In the grand scheme of resources, plastic is still pretty new, being less than two hundred years old. There’s also the fact that every piece of plastic ever made is still in existence. Due to these facts, it’s unsurprising that we are still making new discoveries with plastic, new ways to recycle it, new ways to turn it into furniture or accessories and new ways it can poison us.
Yes. Poison us. Sorry to change the mood, but this is an important discovery. Of course, we know plastic is made from oil, and if you eat it, you will probably get poorly, or come to some discomfort in one way or another. But what about just being in contact with it? That’s the theory of Dr. David Lindsay from the Department of Obstetrics and Gynaecology at Monash University, Melbourne, Australia. In a research study performed recently, it was found that 40% of infertility cases have no apparent cause, but unless you believe in bad luck, then the truth is that the cause is simply yet to be discovered. This 40% figure has sent scientists on a quest to uncover what could be the cause, and plastics is one plausible theory.
Most plastics contain certain chemicals that are proven to cause issues with the human immune system and hormone regulation. Now, if that’s the case, look in your fridge, your pantry or your cupboards. How much of your food is covered and ‘protected’ by plastic?
We don’t mean to cause any worry, as there are precautions being taken place to make plastic as safe as possible, but it’s not yet fool proof. Back in 2008, after the FDA (the US Food and Drug Administration) declared Bisphenol A, better known as BPA, as safe, they quickly made a U-turn and stated it was a danger to public health. The great danger of BPA was realised when studies showed that it affected fertility in men and women, and stunted the growth of unborn children.
The effects of the chemical are incredibly serious, with it inhibiting an embryo’s ability to attach to the uterine lining. It also has links to several cancers, attention deficit disorder and diabetes. In a separate study related to IVF treatment, 93% of the women tested had a measurable amount of BPA in their system and 81% of their male partners.

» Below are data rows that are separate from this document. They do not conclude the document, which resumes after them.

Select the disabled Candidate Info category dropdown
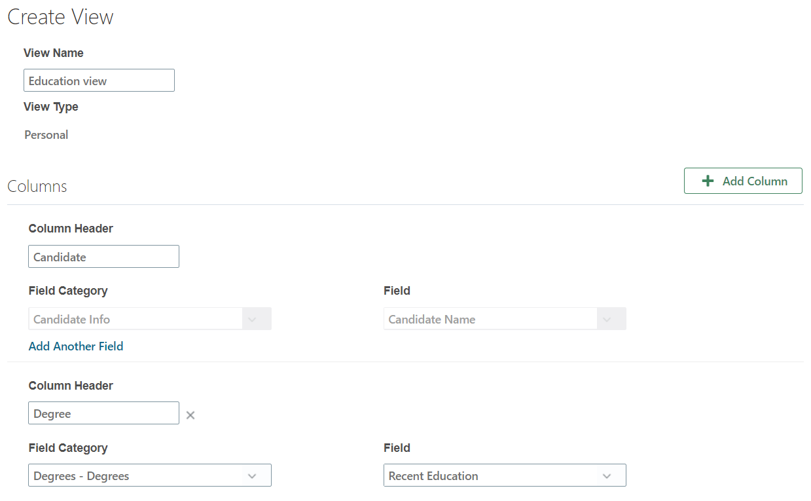The image size is (811, 501). pos(137,320)
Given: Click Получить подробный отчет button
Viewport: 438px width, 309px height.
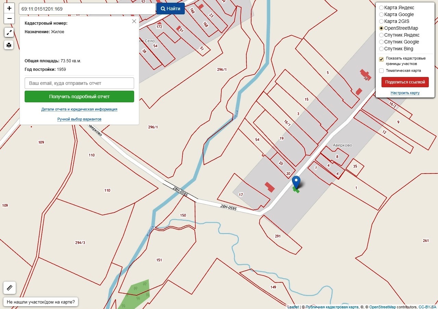Looking at the screenshot, I should tap(79, 96).
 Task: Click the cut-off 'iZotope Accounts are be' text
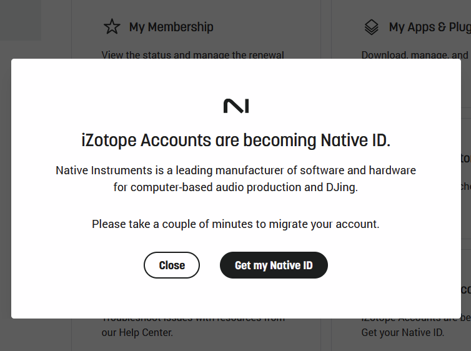(416, 320)
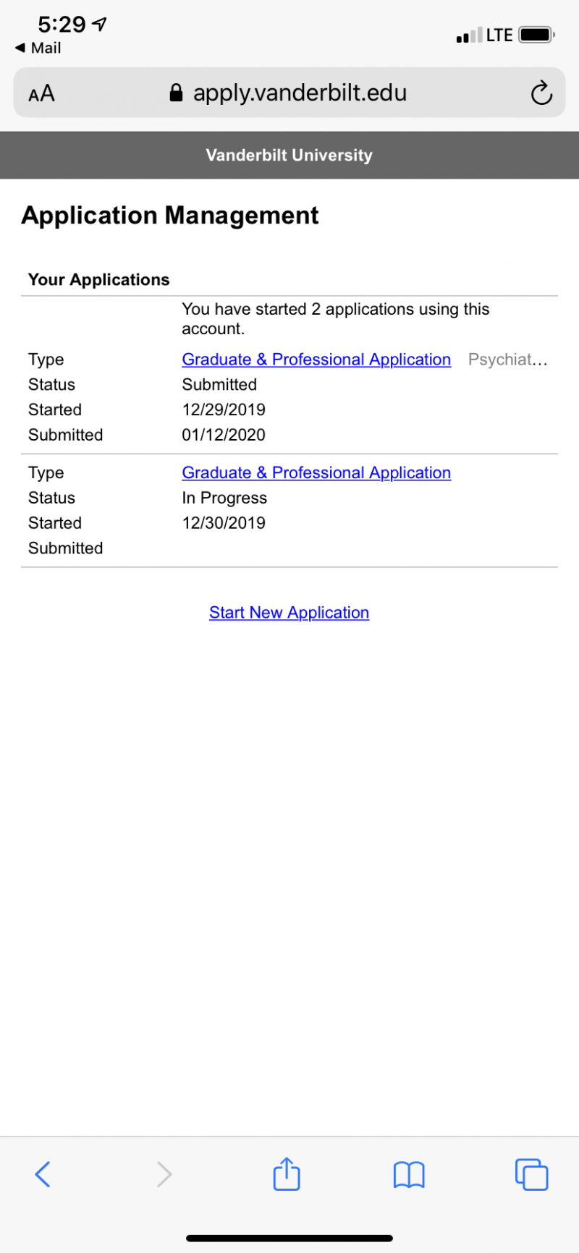Screen dimensions: 579x1253
Task: Return to Mail app via back link
Action: 38,48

To reduce the risk of BPA contamination, stop microwaving foods in plastic containers (this releases the chemical), and in fact, stop storing food in plastic containers altogether. Buy fresh food that is not wrapped in plastic and try to store it in a way that keeps it fresh without being in more plastic. Stop drinking from plastic water bottles or find a BPA-free plastic bottle. Keeping your food and water away from BPA as much as possible will allow you to keep your personal BPA levels low, even in a plastic dependant society.